The Chancellor also announced that the threshold will rise in 2010 to £700,000. The changes will spare more than 97 per cent of properties from liability to inheritance tax, he said, and will be increased in line with house price inflation in future.
John Riches of the Society of Trust and Estate Practitioners, said: “Widows or widowers and surviving civil partners will benefit because those who have already lost their partner will now be able to make use of their deceased partner’s potentially otherwise wasted allowance.”
Proposals to encourage lenders to provide longer-term fixed-rate mortgages — of 10 or more years — will be unveiled at the Budget next year — and the Chancellor reiterated the Government commitment to increasing the rate of housebilding to 240,000 new homes a year by 2016.
The Chancellor also said that £4 billion had been set aside to be spent over three years, to help improve poor-quality housing.

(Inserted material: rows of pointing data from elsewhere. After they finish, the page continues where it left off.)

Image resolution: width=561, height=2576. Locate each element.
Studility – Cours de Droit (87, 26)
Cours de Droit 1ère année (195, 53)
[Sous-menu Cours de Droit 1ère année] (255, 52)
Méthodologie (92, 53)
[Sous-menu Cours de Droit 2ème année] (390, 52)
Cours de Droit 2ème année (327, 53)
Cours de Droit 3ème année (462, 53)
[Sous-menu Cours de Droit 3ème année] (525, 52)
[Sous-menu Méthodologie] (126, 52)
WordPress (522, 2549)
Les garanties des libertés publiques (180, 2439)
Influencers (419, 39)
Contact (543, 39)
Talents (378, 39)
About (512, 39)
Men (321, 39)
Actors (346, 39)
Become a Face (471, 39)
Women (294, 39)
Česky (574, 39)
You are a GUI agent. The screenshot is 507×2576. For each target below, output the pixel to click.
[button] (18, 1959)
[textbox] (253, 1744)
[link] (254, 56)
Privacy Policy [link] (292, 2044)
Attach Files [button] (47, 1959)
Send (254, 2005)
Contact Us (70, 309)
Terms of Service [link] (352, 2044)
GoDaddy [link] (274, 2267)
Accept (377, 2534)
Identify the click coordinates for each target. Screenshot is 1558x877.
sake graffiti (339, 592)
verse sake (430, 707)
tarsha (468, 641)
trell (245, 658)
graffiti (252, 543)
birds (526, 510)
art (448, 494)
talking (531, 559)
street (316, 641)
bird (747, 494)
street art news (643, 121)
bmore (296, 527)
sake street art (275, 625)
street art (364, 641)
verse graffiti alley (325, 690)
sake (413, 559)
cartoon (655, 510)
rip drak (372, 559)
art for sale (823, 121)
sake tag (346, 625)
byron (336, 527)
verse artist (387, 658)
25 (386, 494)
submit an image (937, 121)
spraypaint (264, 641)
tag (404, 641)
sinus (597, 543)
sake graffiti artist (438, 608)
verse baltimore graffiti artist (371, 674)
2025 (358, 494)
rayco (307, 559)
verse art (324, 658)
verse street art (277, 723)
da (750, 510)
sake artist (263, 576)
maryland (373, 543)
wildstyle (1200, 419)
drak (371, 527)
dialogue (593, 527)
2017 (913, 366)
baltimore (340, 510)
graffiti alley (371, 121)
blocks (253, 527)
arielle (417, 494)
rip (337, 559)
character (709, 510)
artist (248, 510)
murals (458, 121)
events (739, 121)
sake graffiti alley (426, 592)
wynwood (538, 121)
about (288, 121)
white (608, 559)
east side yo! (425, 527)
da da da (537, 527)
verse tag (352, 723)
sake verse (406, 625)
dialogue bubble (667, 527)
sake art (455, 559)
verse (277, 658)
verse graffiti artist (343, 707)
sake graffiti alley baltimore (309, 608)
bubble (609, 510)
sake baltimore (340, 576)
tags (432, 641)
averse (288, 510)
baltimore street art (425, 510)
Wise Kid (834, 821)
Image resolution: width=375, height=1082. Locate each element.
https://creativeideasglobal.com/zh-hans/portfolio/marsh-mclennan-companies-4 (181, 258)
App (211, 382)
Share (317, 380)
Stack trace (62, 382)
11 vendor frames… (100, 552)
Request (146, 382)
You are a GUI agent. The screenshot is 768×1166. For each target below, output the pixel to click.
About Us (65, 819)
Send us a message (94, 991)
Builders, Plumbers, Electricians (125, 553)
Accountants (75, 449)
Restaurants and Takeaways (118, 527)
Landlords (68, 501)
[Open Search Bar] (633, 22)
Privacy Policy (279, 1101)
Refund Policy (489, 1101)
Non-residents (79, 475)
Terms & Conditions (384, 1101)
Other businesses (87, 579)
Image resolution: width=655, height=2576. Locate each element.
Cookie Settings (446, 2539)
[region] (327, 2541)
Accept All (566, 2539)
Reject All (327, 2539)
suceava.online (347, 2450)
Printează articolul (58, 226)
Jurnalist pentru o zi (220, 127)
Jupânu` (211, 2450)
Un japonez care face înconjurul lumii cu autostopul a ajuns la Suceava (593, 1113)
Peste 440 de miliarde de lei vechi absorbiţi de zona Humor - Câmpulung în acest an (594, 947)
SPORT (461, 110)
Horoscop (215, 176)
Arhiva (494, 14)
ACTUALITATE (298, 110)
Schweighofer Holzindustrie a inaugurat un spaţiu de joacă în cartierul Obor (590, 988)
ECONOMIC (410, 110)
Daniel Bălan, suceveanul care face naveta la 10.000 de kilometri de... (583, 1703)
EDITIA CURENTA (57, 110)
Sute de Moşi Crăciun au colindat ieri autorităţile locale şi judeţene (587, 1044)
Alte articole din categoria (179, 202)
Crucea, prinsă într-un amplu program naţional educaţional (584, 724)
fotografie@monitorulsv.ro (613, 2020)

It signalled its intention to bring more homes up to scratch - and more into use. In part, the plans include those to reduce Vat on work to bring properties into use that have remained empty for two years or more — previously three. Vat on such redevelopment will be charged at 5 per cent, rather than 17.5 per cent.
David Ireland, the chief executive of the Empty Homes Agency, said that he believed that the Housing and Planning Delivery Grant, worth £500m to local authorities over three years, would now be extended to apply to reinhabited homes.
Local authorities are under pressure to ensure the Government’s can achieve its stated housebuilding target of 240,000 new homes a year from 2016. Mr Ireland said new rules should allow them to count homes bought back into use among these targets.
About 660,000 homes stand empty at any one time in the UK; of these just under 300,000 have been empty for more than six months. An estimated 150,000 could be bought back into use.
Mr Ireland said: “The biggest reason these homes are empty is state of disrepair and the inability of owners to access the money to reverse this. “In London alone there is an estimated 30,000 homes that could be bought back into use, and 40,000 standing empty above shops. That is potentially 70,000 homes in the capital that would be put to use in a very tight housing market.”
Warren Bright, the chief executive of propertyfinder.com, said “There are over five and a half million occupied homes registered as “non-decent” in the UK. Four fifths of these are privately owned, the rest are social housing.
“It will cost a total of £35 billion to bring them all up to a fit standard. The £4 billion sounds generous but is a drop in the ocean.”
There was no news on stamp duty, with thresholds to remain unchanged. This tax, and the part-introduced home information packs, were two noticeable absences from the Chancellor’s report to Parliament.